Après un court séjour seulement, passé très gaiement, nous fîmes le projet de faire un voyage en Birmanie. Embarqués à bord du bateau « Angora », malgré que ce bateau ne fût pas très grand, il était des plus soignés et on y était vraiment comme chez soi.

Deux jours seulement de traversée et nous arrivions à Rangoon, par un temps superbe qui nous donnait au premier coup d’œil, la meilleure impression du nouveau pays que nous allions visiter.

Mais quel désappointement pour moi lorsqu’en arrivant, je tombais malade. Pendant presque deux semaines, je dus garder la chambre et ce n’était pas gai de rester dans cet hôtel « Minto-Mansions » dont je ne voyais que les murs, hauts, comme ceux d’une prison. Enfin ce fut une grande joie, lorsque j’eus la permission de faire ma première promenade en voiture. Ce pays nouveau me sembla délicieux et plein de charmes. Je trouvai le climat idéal, et le surlendemain matin, je me décidais à aller voir les principaux endroits, car notre itinéraire allait nous obliger à partir dans quelques jours.

Je commençais par la plus grande pagode, appelée « Shew Dayon » qui est la plus importante et aussi un chef-d’œuvre dans son style bouddhiste. Avant d’y pénétrer, il faut faire l’ascension d’un énorme escalier sans fin, couvert de tuiles formant des arcades. De chaque coté sont installées de petites boutiques de toutes espèces, la plupart

Pagode Shew-Dagon

Pagode Shew-Dagon


renfermant des fleurs et des bougies que les fidèles achètent pour porter dans le sanctuaire de Bouddha. Du plus riche au plus pauvre, l’offrande est faite chaque matin ; la physionomie de chacun exprime après sa piété, une satisfaction sereine par la croyance qu’il a que tout lui sera favorable le reste de la journée.

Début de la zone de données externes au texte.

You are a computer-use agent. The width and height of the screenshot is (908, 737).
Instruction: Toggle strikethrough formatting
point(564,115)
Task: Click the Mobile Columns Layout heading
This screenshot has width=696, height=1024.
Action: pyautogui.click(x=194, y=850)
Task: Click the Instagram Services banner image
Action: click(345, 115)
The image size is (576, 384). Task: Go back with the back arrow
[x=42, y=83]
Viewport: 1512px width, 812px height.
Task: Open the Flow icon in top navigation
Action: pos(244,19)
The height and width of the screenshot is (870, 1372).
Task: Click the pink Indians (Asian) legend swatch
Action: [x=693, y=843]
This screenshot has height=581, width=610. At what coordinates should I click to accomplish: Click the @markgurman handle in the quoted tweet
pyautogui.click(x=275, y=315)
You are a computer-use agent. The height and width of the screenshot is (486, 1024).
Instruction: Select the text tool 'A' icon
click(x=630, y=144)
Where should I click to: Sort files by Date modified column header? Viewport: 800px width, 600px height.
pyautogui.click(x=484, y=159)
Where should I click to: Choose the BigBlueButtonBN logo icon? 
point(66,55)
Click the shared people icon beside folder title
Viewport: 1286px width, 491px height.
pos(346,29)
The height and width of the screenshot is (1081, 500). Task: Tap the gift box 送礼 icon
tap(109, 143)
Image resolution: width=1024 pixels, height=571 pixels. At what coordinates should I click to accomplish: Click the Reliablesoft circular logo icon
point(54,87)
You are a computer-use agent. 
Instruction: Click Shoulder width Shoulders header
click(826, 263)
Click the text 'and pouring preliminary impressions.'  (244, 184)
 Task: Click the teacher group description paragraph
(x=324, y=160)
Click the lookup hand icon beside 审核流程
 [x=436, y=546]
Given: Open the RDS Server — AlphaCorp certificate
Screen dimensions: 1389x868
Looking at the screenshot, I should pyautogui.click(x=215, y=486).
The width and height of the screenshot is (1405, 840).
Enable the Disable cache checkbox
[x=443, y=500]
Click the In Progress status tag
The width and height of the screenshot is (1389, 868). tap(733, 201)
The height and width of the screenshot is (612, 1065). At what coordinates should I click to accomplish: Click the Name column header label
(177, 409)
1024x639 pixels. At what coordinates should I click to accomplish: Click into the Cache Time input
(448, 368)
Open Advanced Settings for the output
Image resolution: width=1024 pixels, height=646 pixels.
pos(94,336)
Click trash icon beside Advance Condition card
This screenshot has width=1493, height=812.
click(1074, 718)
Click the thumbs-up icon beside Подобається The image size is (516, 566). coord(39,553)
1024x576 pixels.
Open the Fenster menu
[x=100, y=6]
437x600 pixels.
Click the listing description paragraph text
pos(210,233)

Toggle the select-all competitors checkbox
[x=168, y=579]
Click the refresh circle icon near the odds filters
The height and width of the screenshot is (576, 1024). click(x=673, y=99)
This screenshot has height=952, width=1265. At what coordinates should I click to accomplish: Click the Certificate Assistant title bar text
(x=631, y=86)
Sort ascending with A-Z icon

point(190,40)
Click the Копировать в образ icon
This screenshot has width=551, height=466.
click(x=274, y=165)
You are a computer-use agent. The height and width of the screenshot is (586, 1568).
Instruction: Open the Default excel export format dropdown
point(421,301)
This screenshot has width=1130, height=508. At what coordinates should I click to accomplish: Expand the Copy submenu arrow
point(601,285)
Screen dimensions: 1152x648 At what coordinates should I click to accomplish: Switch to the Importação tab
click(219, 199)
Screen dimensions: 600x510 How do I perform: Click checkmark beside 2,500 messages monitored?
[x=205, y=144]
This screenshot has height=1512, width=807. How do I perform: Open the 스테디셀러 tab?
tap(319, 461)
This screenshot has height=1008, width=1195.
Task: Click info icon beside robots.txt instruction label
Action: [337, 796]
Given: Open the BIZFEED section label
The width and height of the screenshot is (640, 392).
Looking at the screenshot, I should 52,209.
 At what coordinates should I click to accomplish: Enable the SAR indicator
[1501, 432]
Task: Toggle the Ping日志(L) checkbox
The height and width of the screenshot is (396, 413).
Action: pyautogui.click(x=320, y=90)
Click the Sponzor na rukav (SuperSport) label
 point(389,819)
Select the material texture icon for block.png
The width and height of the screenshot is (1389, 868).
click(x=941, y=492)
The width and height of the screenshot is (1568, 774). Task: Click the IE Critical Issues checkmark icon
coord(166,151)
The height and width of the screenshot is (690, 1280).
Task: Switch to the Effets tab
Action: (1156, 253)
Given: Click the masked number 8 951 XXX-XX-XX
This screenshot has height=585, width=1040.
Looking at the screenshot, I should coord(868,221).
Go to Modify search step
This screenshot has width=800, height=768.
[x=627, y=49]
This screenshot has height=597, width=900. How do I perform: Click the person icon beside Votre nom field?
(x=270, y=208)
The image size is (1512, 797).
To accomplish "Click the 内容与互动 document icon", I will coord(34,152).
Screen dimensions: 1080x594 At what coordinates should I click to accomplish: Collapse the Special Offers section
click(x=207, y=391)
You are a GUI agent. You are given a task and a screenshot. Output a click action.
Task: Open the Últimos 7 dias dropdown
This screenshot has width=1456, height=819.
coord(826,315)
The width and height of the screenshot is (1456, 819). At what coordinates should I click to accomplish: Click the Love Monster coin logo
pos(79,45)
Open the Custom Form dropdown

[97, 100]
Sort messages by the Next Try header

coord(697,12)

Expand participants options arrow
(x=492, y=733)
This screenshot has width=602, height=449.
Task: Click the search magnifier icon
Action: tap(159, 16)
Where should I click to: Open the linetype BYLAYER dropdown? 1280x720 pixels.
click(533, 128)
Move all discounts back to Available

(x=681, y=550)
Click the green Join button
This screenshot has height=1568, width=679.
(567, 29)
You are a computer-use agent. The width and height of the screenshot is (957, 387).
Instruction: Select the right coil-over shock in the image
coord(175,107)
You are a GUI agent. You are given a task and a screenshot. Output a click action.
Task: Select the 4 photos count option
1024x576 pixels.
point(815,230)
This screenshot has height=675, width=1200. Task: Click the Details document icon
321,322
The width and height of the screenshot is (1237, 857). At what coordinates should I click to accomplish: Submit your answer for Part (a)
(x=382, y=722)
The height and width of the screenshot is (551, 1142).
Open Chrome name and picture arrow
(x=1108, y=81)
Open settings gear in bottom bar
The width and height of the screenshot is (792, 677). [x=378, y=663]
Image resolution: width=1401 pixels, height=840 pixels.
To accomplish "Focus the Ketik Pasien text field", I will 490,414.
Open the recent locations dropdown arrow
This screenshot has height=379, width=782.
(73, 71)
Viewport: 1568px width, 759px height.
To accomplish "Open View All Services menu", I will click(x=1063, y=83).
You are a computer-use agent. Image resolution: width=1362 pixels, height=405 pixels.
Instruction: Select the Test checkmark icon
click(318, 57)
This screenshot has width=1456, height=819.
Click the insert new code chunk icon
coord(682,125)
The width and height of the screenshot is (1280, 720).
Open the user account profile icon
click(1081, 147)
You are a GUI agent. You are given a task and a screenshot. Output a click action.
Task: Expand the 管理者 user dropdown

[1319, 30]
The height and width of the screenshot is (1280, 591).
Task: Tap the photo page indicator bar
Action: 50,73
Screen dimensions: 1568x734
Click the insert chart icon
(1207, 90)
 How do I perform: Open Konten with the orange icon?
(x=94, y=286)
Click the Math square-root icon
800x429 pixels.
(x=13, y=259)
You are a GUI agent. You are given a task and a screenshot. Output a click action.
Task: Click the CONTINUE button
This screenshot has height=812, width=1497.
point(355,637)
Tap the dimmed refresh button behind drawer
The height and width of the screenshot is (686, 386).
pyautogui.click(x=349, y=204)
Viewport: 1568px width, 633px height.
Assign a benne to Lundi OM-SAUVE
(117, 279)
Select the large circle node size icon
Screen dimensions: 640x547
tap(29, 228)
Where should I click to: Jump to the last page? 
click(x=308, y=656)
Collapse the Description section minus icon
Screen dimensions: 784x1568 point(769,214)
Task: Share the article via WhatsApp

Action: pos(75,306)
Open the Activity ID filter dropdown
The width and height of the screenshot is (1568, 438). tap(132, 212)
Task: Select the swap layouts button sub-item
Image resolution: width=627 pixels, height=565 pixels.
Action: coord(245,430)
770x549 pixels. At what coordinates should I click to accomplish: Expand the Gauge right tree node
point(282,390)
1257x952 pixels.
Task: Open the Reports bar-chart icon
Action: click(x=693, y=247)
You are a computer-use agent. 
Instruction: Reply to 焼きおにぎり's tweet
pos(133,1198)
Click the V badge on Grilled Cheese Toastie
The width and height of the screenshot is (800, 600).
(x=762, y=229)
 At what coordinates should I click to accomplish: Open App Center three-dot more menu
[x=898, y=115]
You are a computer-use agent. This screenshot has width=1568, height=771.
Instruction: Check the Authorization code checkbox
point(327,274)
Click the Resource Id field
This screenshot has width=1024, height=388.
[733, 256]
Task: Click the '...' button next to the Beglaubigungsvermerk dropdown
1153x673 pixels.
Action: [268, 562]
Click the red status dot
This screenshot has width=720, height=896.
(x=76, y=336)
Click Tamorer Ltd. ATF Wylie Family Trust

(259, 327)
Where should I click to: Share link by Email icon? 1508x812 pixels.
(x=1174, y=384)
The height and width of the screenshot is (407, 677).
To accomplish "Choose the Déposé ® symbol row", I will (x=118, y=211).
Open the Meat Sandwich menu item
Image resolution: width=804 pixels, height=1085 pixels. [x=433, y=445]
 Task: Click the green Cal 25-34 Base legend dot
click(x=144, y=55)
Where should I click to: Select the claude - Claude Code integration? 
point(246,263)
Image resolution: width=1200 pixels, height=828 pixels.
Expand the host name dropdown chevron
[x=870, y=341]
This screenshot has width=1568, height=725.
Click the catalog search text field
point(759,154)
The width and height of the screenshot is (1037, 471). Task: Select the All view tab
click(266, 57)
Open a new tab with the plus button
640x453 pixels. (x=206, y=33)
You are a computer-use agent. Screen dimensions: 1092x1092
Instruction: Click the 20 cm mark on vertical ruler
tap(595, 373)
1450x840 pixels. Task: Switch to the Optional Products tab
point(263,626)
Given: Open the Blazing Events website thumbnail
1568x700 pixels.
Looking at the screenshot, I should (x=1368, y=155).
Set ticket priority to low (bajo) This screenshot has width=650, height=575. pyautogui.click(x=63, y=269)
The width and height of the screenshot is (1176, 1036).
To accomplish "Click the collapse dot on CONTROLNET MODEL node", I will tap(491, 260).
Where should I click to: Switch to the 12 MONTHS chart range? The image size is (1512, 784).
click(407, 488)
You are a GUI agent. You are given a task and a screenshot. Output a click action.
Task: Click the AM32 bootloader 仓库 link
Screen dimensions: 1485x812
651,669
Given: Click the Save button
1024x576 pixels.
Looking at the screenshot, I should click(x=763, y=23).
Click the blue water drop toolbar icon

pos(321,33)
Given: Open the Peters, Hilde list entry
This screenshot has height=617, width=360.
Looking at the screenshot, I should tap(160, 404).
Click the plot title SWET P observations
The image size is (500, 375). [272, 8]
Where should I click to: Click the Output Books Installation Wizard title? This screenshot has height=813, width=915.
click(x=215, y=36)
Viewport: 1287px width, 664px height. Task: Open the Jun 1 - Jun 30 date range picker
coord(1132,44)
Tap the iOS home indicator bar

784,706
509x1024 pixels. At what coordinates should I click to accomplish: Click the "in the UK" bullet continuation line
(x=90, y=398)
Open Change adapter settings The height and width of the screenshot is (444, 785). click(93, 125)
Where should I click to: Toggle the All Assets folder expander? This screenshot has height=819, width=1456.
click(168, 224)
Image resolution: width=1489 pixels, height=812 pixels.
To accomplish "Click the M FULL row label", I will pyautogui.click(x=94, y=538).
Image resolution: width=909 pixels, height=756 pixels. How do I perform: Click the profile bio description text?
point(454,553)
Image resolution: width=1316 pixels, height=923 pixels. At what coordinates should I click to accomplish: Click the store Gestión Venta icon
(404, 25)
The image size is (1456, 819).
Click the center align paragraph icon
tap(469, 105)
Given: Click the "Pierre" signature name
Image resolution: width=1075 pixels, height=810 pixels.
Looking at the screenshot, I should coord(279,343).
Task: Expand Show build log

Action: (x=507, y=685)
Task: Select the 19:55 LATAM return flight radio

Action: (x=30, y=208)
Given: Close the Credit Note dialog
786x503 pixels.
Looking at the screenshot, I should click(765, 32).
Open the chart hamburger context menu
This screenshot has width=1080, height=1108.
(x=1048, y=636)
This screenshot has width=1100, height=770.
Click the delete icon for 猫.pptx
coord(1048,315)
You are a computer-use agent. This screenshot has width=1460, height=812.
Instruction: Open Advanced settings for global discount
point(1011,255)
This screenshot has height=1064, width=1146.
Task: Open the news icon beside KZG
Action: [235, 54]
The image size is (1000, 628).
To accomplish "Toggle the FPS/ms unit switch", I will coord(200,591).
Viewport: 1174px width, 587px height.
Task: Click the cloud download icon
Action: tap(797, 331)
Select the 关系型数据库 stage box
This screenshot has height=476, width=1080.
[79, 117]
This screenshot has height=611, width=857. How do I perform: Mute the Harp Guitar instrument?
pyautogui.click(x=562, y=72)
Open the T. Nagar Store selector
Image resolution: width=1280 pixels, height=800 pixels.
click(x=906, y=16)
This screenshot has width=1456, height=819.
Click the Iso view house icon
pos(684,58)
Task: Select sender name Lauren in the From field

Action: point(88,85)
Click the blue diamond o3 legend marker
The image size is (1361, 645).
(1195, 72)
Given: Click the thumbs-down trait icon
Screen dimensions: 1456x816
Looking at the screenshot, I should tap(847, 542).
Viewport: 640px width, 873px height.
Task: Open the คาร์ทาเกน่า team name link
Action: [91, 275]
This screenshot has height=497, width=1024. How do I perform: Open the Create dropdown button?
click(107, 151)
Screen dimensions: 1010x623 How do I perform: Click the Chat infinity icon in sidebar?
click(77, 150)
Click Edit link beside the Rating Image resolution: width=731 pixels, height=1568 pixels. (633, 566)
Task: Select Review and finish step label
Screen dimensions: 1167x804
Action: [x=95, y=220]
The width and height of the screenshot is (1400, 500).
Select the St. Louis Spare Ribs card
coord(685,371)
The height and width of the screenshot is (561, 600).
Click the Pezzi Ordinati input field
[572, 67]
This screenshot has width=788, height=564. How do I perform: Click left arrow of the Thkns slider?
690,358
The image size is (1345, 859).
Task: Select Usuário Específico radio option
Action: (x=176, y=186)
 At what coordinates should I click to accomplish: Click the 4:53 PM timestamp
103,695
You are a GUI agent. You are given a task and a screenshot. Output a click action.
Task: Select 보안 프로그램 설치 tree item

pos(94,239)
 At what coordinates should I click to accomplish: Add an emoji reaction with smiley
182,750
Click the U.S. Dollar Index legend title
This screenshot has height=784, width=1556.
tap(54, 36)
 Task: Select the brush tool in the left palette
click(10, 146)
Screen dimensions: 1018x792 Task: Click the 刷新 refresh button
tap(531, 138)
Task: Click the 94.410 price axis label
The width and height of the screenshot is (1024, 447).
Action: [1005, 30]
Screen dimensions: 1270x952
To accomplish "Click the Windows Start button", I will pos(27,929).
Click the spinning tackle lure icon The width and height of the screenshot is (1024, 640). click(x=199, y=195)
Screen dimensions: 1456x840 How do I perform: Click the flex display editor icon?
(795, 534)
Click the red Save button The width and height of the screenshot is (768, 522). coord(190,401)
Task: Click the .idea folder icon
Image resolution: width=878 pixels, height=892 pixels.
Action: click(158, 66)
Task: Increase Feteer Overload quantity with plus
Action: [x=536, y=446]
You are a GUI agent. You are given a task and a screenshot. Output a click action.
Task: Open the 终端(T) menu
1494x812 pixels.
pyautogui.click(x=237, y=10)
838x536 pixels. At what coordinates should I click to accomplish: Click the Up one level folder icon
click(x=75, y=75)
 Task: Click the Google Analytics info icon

Les autres boutiques sont remplies d’images et d’objets sacrés, d’articles usuels et d’étoffes. L’ensemble en est si pittoresque et attrayant qu’on y reste des heures et des heures sans s’en apercevoir. Le brouhaha du peuple, les quelques peintres installés çà et là avec leurs palettes, les photographes qui braquent leur appareil sur tout le monde, les paysans qui font un bruit infernal avec leurs sandales en bois, qui frappent sur la pierre comme de petits marteaux, tout cela vous aimante et vous fait oublier le lieu ou l’on est.

Ce qui attira le plus mon attention, ce sont les petites birmanes qui gardent les boutiques. Elles sont d’une coquetterie extraordinaire, et possèdent un petit air provoquant, qui vous oblige à tourner la tête malgré vous. Très crânement, elles font leur toilette devant tout le monde, sans aucune gêne d’être vues. Elles prennent le plus grand soin de leur coiffure ; leur chevelure est très noire, bien huilée et relevé sur le sommet de la tête par un petit peigne et la traditionnelle fleur piquée avec grâce. Elles se poudrent aussi d’une poudre très blanche très épaisse et se maquillent un peu. En somme, elles n’ont que le désir de paraître et plaire à tous ceux qui les regardent. Elles ressemblent beaucoup aux japonaises par la conformation de leur visage et leur petite taille. Leur démarche est gracieuse et leur corps souple a de charmants mouvements, on ne peut vraiment pas leur résister et on est obligé de leur acheter quelque chose même si on ne désire rien. Leur costume est bizarre, la jupe toute droite n’a que deux mètres d’ampleur et est tellement ajustée qu’elle leur moule le corps. Le corsage n’est qu’une camisole sans forme, soit en soie, soit en mousseline. On peut dire qu’elles sont toutes d’une propreté méticuleuse, une des choses principales dans l’accomplissement de leur petite personnalité.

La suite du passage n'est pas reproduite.